The ATMP5 cytotoxicity effect against the human Adenocarcinoma breast Cancer cell line MDA-MB-231 and as a control (human skin fibroblast cell line HS27) was analyzed by MTT assay by treated with the ATMP5 concentration range of 0.625 to 20 μg/ml. It was found that an increase in the concentration of peptides significantly reduced the viability of the MDA-MB-231 cells-line after 24 and 48 h, as shown in Fig. 4. However, ATMP5 didn’t show a significant effect against the HS27 cell line, as shown in Fig. 4. The IC₅₀ of the ATMP5 against HS 27 and MDA-MB-231 after 24 h were 96.20 $\pm$ 0.02 μg/ml and 64.04 $\pm$ 0.021 μg /ml respectively; The IC₅₀ of the ATMP5 against HS27 and MDA-MB-231 after 48 h was 52.01 $\pm$ 0.14 μg/ml and 7.39 $\pm$ 0.14 μg/ml respectively. The IC₅₀ of ATMP1 against MDA-MB-231 after 48 h was 8.25 $\pm$ 0.14 μg/ml (Najm et al., 2021).

Apoptosis detection results

The Annexin V-FITC assay was used to find ATMP5 in MDA-MB-231 cell lines that had undergone apoptosis. The impact of ATMP5 MDA-MB-231 was examined in this study using untreated MDA-MB-231 as a control to compare with the treated cell lines. Figure 5 shows the upper right quadrant of necrotic cells, the lower left quadrant of viable cells, the upper right quadrant of late-phase apoptosis, and the lower right quadrant of early-phase apoptosis. These results revealed that the mitochondrial membrane was damaged during the early phases of apoptosis. Phosphatidylserine connected to Annexin V appeared on the cell surface. One of the earliest apoptosis markers is thought to be this occurrence. Meanwhile, late-stage apoptosis lysed the nuclear membrane, allowing the stain to enter the nucleus. As shown in Fig. 5, the early apoptotic cell populations of MDA-MB-231 treated with the ATMP5 at 48 h were about 30.94  $\pm$ 0.12, and the late apoptotic was 12.95  $\pm$ 0.14, respectively.
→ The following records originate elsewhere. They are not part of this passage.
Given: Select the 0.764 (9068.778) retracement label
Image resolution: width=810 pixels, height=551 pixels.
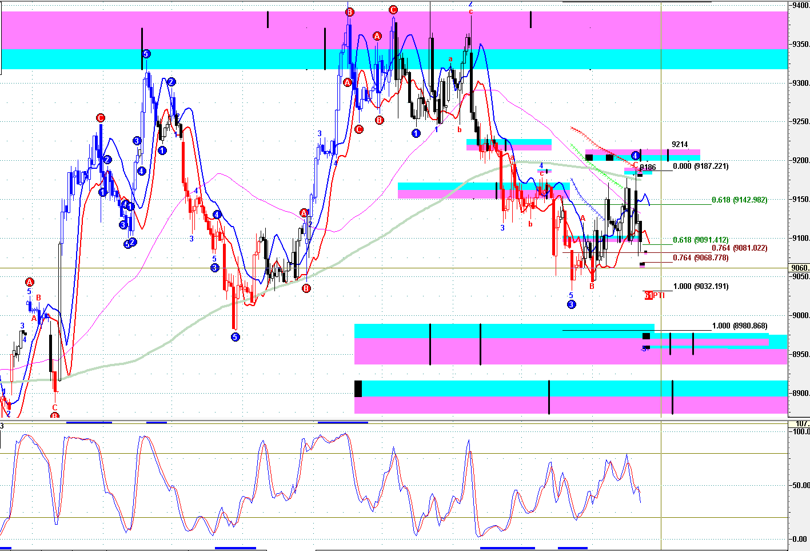Looking at the screenshot, I should tap(700, 258).
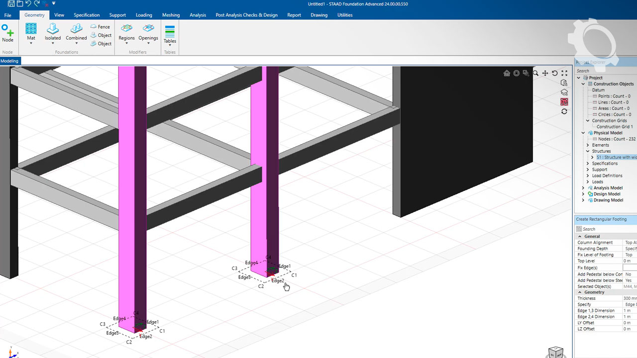Click the fit-to-screen icon in viewport
Viewport: 637px width, 358px height.
pos(564,73)
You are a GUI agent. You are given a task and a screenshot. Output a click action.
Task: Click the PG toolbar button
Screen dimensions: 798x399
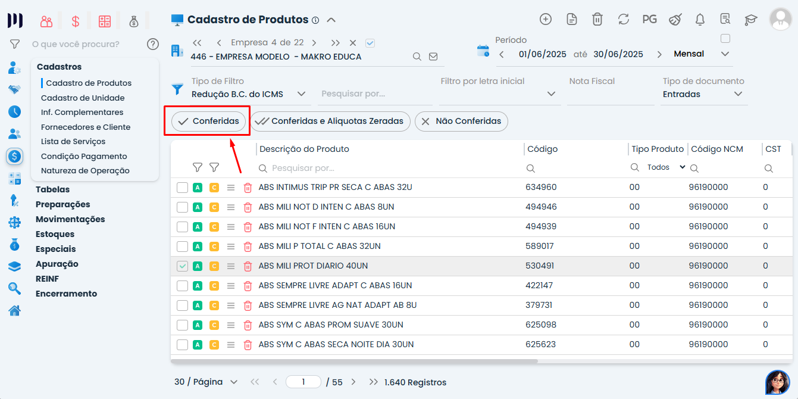point(649,19)
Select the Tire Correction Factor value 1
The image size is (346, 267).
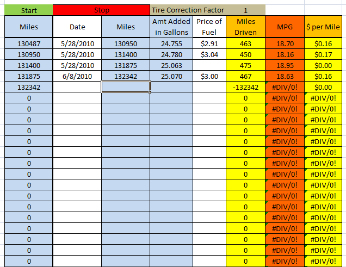(245, 10)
Untreated MDA-MB-231 cells showed about 85% viable cells, which approved our cell cytotoxic effect assay finding. Compared to our previous results, ATMP1 showed that about 25% of the cells were in the early apoptosis phase, while 29% were in the late apoptotic phase (Najm et al., 2021).

Gene expression

By using the human apoptosis cancer RT² Profiler PCR Array (PAHS-012ZA) to detect the gene changes in MDA-MB-231 breast cancer cells. This test included 84 essential gene-regulated human apoptosis. The change in gene expression induced by the ATMP5 in MDA-MB-231 cancer cells at 48 h is summarised in Fig. 6. A change of 1.5-fold was used as a selection criterion with the ATMP5 compared with the untreated cells (control). The details of fold change are summarised in Fig. 5. In this test, many genes were observed to be upregulated or downregulated (details in File S2). However, these genes showed less than a 1.5-fold change; therefore, it should have been addressed. The ATMP5 upregulated the expression of 16 genes in the MDA-MB-231 cancer cell, including BAD, BAX, BIK, BID, BCL10, CASP3, CASP6, CASP7, CASP8, CASP9, CASP14, FAS, MCL1, TP53, and TP53BP2 and downregulated the expression of BCL-2 and BCL2A1.